Cryptocurrency News

Thai Government Exempts Crypto Investors From 7% VAT

Following strong criticism over new legislation that has called for the mandating of taxes on all cryptocurrency-based transactions, Thailand’s Department of Taxation has announced that it will disregard the 7% VAT on individual cryptocurrency investors. Thailand began regulating digital currencies on Monday (May 13).

In 2013, the Thai Central Bank announced a ban on Bitcoin and all cryptocurrency being used in any form of transaction within Thailand’s borders. However, the country would soften its stance in the ensuing months, and by January 2014, the use of cryptocurrency in Thailand was decreed legal.

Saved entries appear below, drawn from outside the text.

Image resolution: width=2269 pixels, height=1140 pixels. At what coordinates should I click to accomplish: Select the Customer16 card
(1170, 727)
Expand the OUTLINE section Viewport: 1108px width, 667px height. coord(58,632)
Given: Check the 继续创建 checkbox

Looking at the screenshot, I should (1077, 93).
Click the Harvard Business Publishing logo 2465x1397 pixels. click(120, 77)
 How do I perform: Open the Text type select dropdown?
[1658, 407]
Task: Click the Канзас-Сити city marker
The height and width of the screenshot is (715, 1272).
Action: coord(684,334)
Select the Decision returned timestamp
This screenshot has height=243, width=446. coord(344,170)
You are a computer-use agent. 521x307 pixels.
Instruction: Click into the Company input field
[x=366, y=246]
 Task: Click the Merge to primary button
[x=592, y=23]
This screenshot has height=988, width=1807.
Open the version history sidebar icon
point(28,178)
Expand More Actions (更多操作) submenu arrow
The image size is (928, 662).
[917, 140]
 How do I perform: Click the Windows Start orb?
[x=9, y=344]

Tax-Free Crypto Transactions

Thailand became a country where holidaymakers and business people could spend their Bitcoin and other cryptocurrencies in hotels, restaurants, bars and shops and get great value for their digital money. Unlike most countries, where crypto-accepting shops and bars were few and far between, in Thailand, seemingly any business accepted digital currency. Best of all, there was no added tax on any crypto transaction.

However, earlier this week that all changed, with the Thai government announcing new legislation that called for the mandating of taxes on all cryptocurrency-based transactions. First drafted back in mid-March, the governmental decree to provide the legal framework for the enforced taxation of cryptocurrencies and ICOs (Initial Coin Offerings) in Thailand came into effect on Monday.

15% Income Tax On All Crypto Transactions

What this means is all digital currency transactions are now subject to income tax for both private companies and individual investors at a rate of 15%. However, in what has been seen by some as a token gesture, the Thai authorities stated they will disregard the 7% VAT on individual cryptocurrency investments carried out by individual investors.

Saroch Thongpracum, the director of legal affairs at Thailand’s tax department said at a press conference on Tuesday that people who trade cryptocurrencies via foreign exchange markets approved by the SEC (Securities and Exchange Commission) will be exempt from VAT. The Thai SEC is responsible for monitoring compliance with these new measures to regulate this sector.

No Tax On Crypto Trader Sites

Saroch also pointed out that individuals will still have to pay income tax at a rate of 15%. The VAT exemption for cryptocurrency traders aims to reduce their tax burden. Under the new law, private companies that issue ICOs must also pay corporation tax.

According to the decree passed, the Thai SEC will be the main regulator of digital assets in the country. Three divisions of crypto operators will be regulated: brokers, dealers and ICO platforms. All three must obtain licenses from the Minister of Finance and failure to do so could lead to a serious penalty.

Saroch also said the Thai government plans to issue cryptocurrency regulations by the end of June. However, the Thai Central Bank has announced that it will wait for the details provided by the SEC before taking any action. This institution has already asked the country’s financial institutions to refrain from dealing with cryptocurrency transactions.

Major Criticism On New Tax Policy

Unsurprisingly, Thailand’s new regulations have received heavy criticism and accusations of bias.  The new law states that companies that launch ICOs are liable to pay corporate tax on all finances raised from said ICO. Previously, private companies issuing ICOs were not subject to any such taxation. New cryptocurrencies rely on money raised from their ICO to fund their start in the crypto market. Losing 15% on tax is a substantial amount of lost revenue.

However, the new regulations may not last long. SEC secretary-general Rapee Sucharitakul announced that a “public hearing” into the new regulations will be held on Monday (May 21), followed by a consultation period that could last two weeks. Following that, the Thai authorities will hopefully amend the harsher regulations, before  any changes are established in June.